Otras grandes tiendas departamentales como Nordstrom han decidido acortar el camino y hacerse con empresas nacidas en internet. Sus más de 115 años de edad no han sido impedimento alguno para hacerlo. Casi el 20 % del total de las ventas de Nordstrom ya es online y gran parte de su presupuesto de este año lo invertirá en ampliar su oferta de comercio electrónico y mejorar la tecnología en la tienda. 

En 2016, ver cómo las marcas online incorporan offline es de lo mas común. En 1994, migrar (aunque fuera una parte del negocio) a la web era considerado una locura o algo revolucionario. Lo que hace 20 años nos sorprendía ya no sorprende. En los primeros días de la revolución digital y, todavía hoy, muchos líderes de empresas y marcas ya establecidas hicieron todo lo posible para ignorar la era de cambio, convencidos de que la amenaza de las nuevas tecnologías no sería nunca gran cosa.
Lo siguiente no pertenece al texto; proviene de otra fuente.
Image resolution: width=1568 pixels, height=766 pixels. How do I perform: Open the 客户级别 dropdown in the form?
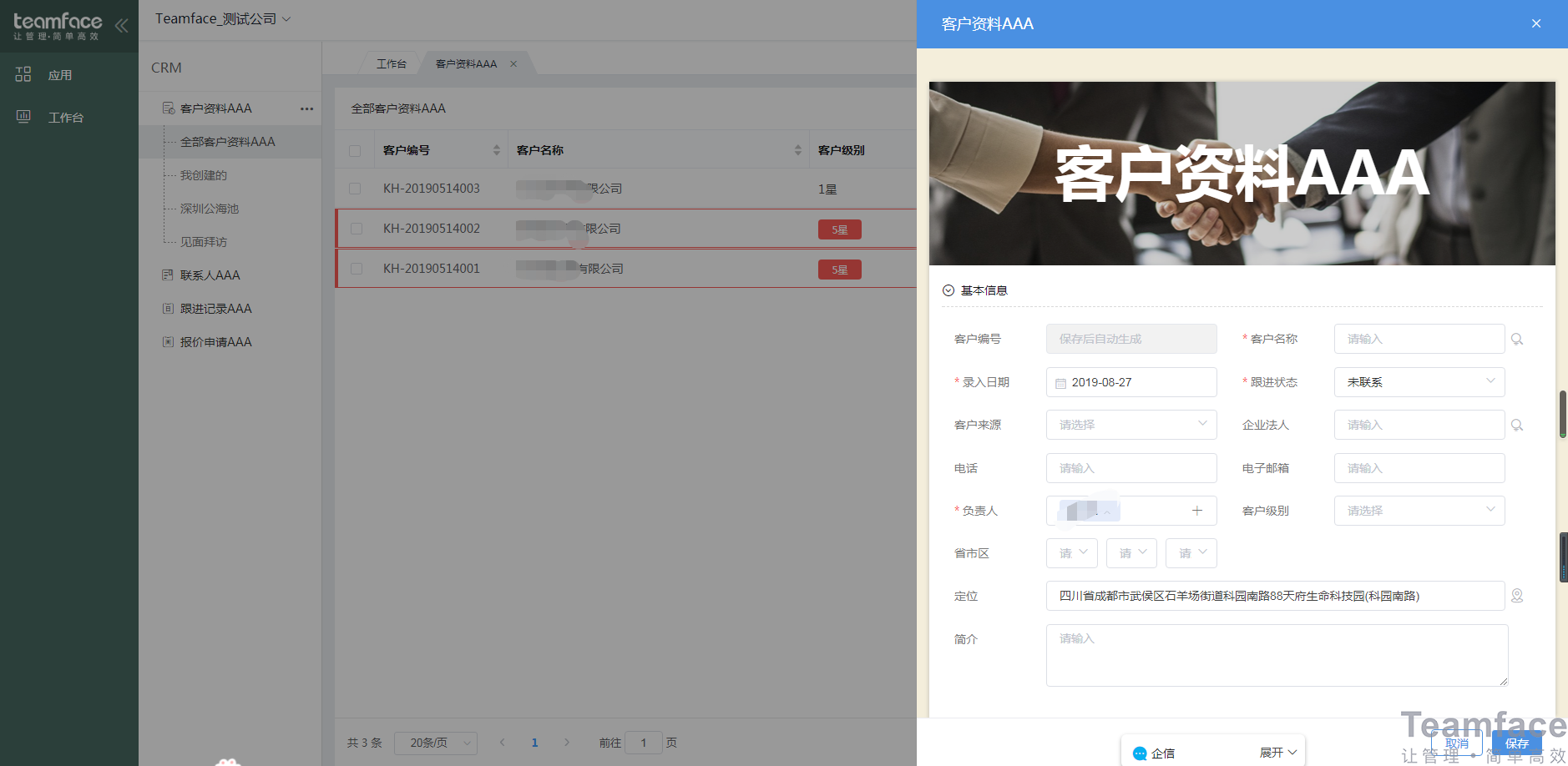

La combinación y complementariedad de las experiencias de los consumidores en los ámbitos digitales y físicos es esencial. Las operaciones digitales no tienden a obviar las físicas. Los clientes integran los mundos físico y digital a la perfección y quieren que los negocios hagan lo mismo.

Las tecnologías digitales están transformando las empresas y los espacios físicos y, al contrario de lo que muchos creían, la tienda física no solo no desaparecerá sin que su rol será cada vez mas protagónico. Las marcas ya conocen el camino y el viaje: del offline al online y viceversa. El viaje y el destino se integran. Para ellas, la formula es sencilla: vivir en los dos o no existir en ninguno. Ahora España demanda pasar a la acción. Dejar de hablar y de escuchar para materializar todo el conocimiento y el talento que hay en este país. Manos a la obra.